## [TRECHO SELECIONADO]

▬▬▬

O cenário, assim descrito num trabalho escolar, refere-se a um fato
histórico ocorrido em outubro de 1813 em Leipzig e seus arredores: a famosa
Batalha das Nações.
O nome é enganador, pois não houve apenas um grande confronto final, mas
sim batalhas dispersas e pequenas escaramuças anteriores. Aproximadamente meio
milhão de soldados lutaram em 1813 para determinar o futuro político do
continente europeu.
A fim de liquidar a hegemonia de Napoleão, juntaram-se os exércitos da
Rússia, da Prússia, da Áustria e da Suécia. Também tchecos, silesianos,
italianos e húngaros participaram das lutas, enquanto o rei da Saxônia mantinha
seu apoio a Napoleão. As tropas aliadas eram comandadas pelo marechal-de-campo
austríaco príncipe Karl-Philipp Schwarzenberg.
Cronologia dos combates
Na manhã de 14 de outubro, Schwarzenberg decidiu iniciar um combate de
reconhecimento. As tropas russo-prussianas avançaram. De uma pequena
escaramuça, nas proximidades de Markkleeberg, desenvolveu-se logo um grande
combate de cavalaria, com sete horas de duração, parte da Batalha das Nações.

▬▬▬

## [ITENS FORNECIDOS]

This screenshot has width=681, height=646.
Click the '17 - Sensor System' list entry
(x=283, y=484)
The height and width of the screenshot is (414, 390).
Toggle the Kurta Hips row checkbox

▬▬▬

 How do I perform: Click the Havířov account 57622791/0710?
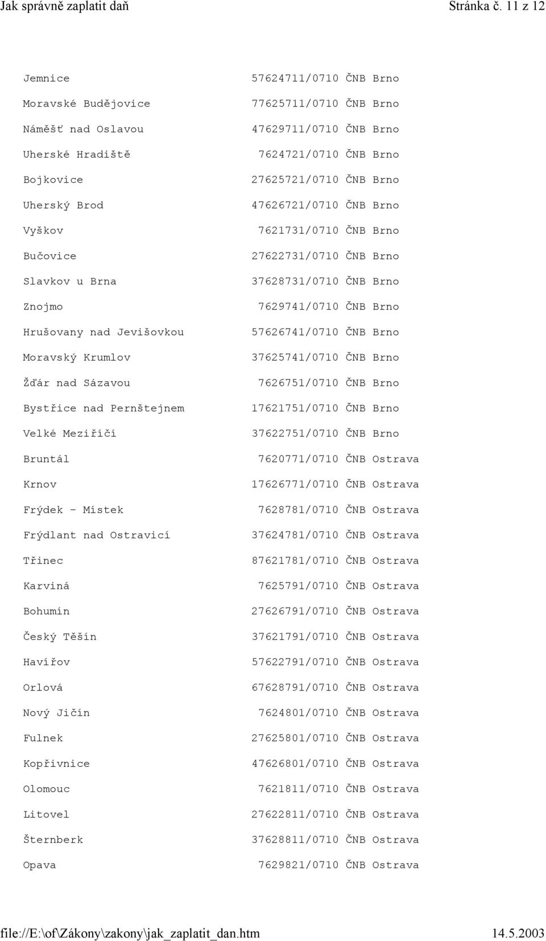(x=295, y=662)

▬▬▬

## [TAREFA ATRIBUÍDA A]
No trecho sobre a Batalha das Nações, quem comandava as tropas aliadas?
## [TAREFA ATRIBUÍDA B]
Troque "Napoleão" por "Bonaparte" no trecho sobre a Batalha das Nações, reescrevendo a parte que começa em "O nome é enganador, pois" e segue até "príncipe Karl-Philipp Schwarzenberg.".

## [RESULTADO DA TAREFA A]
O marechal-de-campo austríaco príncipe Karl-Philipp Schwarzenberg.

## [RESULTADO DA TAREFA B]
O nome é enganador, pois não houve apenas um grande confronto final, mas
sim batalhas dispersas e pequenas escaramuças anteriores. Aproximadamente meio
milhão de soldados lutaram em 1813 para determinar o futuro político do
continente europeu.
A fim de liquidar a hegemonia de Bonaparte, juntaram-se os exércitos da
Rússia, da Prússia, da Áustria e da Suécia. Também tchecos, silesianos,
italianos e húngaros participaram das lutas, enquanto o rei da Saxônia mantinha
seu apoio a Bonaparte. As tropas aliadas eram comandadas pelo marechal-de-campo
austríaco príncipe Karl-Philipp Schwarzenberg.